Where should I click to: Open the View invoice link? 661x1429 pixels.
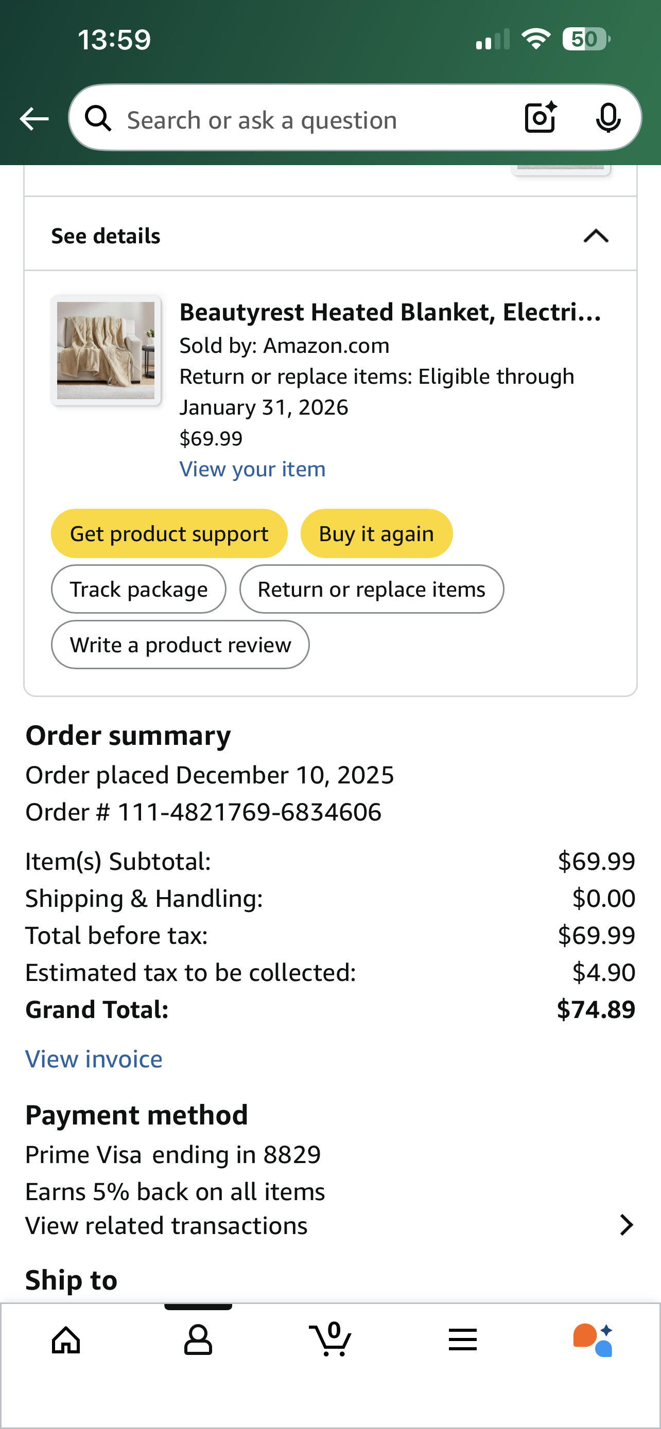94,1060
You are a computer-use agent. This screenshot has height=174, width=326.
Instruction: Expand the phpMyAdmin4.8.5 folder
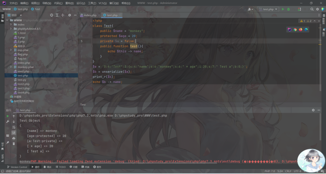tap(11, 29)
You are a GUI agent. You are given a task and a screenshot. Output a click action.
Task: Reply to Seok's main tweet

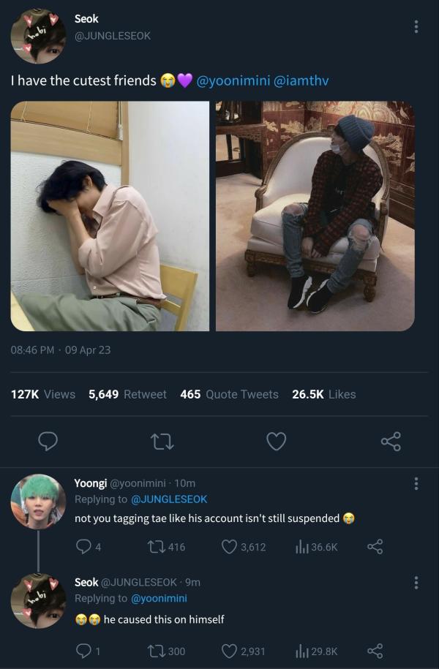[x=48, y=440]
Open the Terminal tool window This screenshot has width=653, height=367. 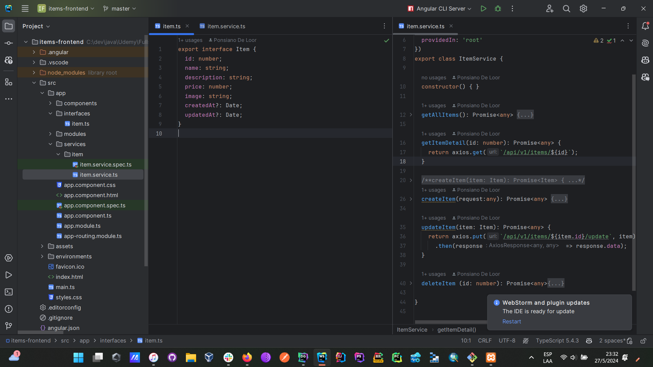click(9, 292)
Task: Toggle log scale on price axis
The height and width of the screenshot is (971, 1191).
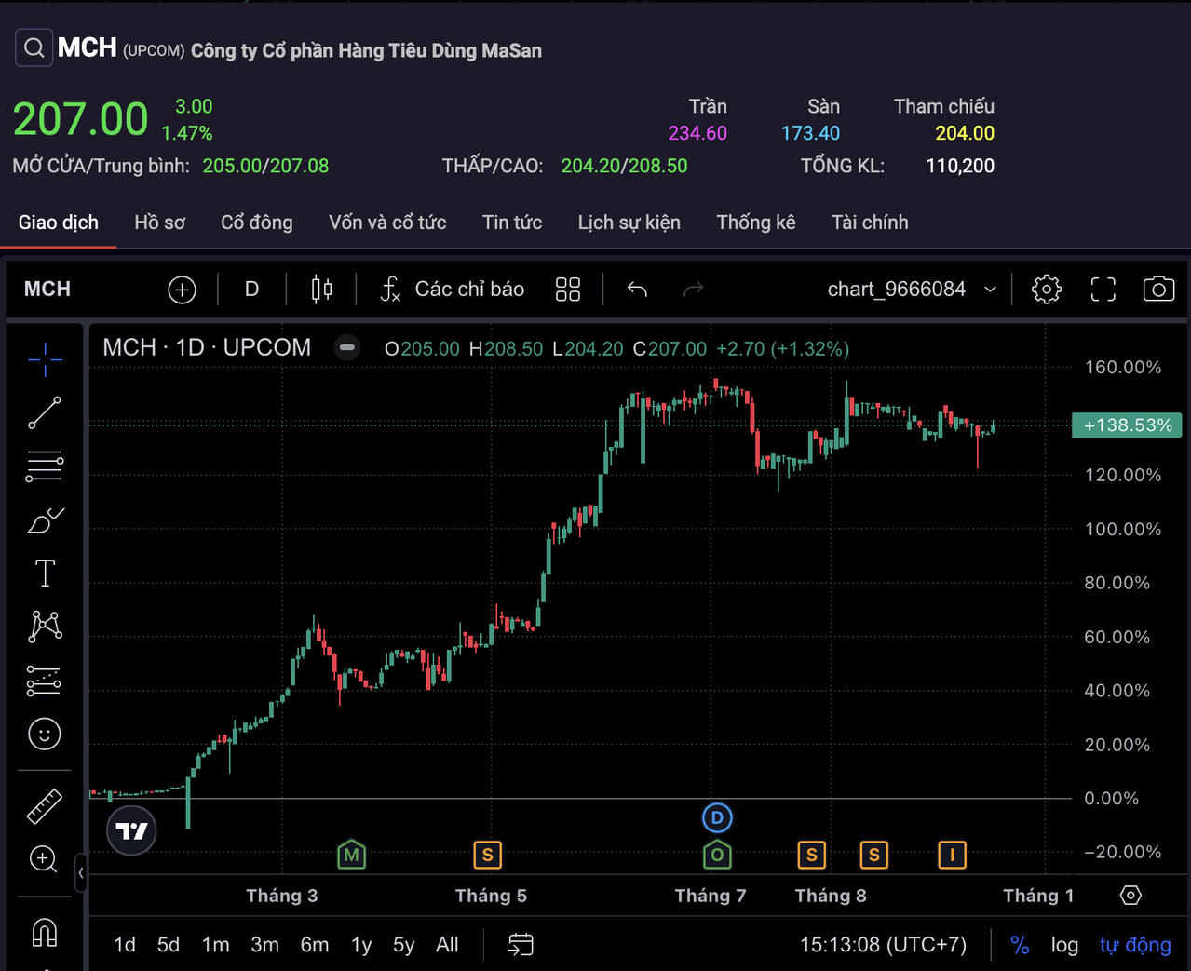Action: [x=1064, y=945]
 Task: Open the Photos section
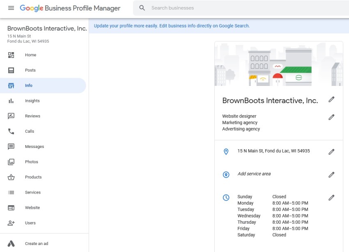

+ + + + + + +

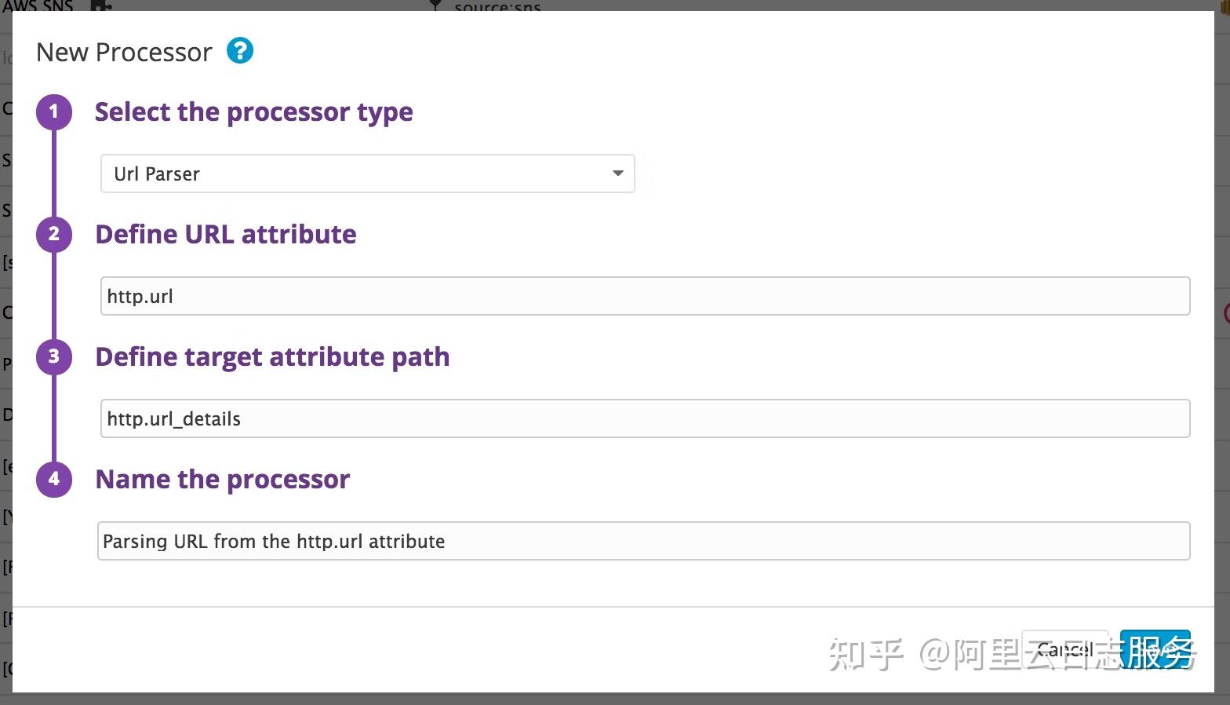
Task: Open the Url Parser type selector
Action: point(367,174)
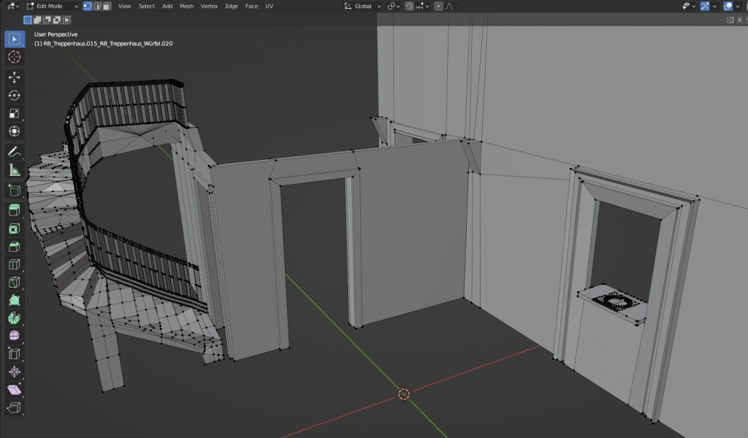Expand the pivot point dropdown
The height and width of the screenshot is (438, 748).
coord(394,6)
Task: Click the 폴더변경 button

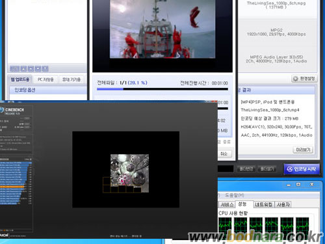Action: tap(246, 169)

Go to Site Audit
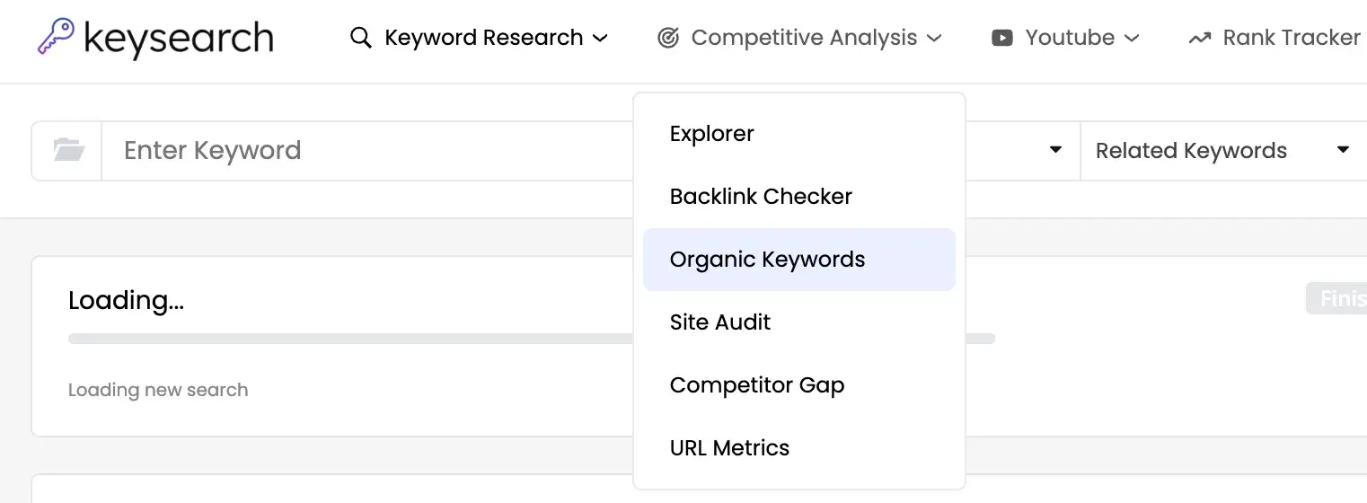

+ + + + + + +

* [What the task requires] The lines to copy are those above that contain "agent".

* [Answer to this exercise]
You are a computer-use agent. This screenshot has height=174, width=326.
You are a GUI agent. You are given a task and a screenshot. Output a click action.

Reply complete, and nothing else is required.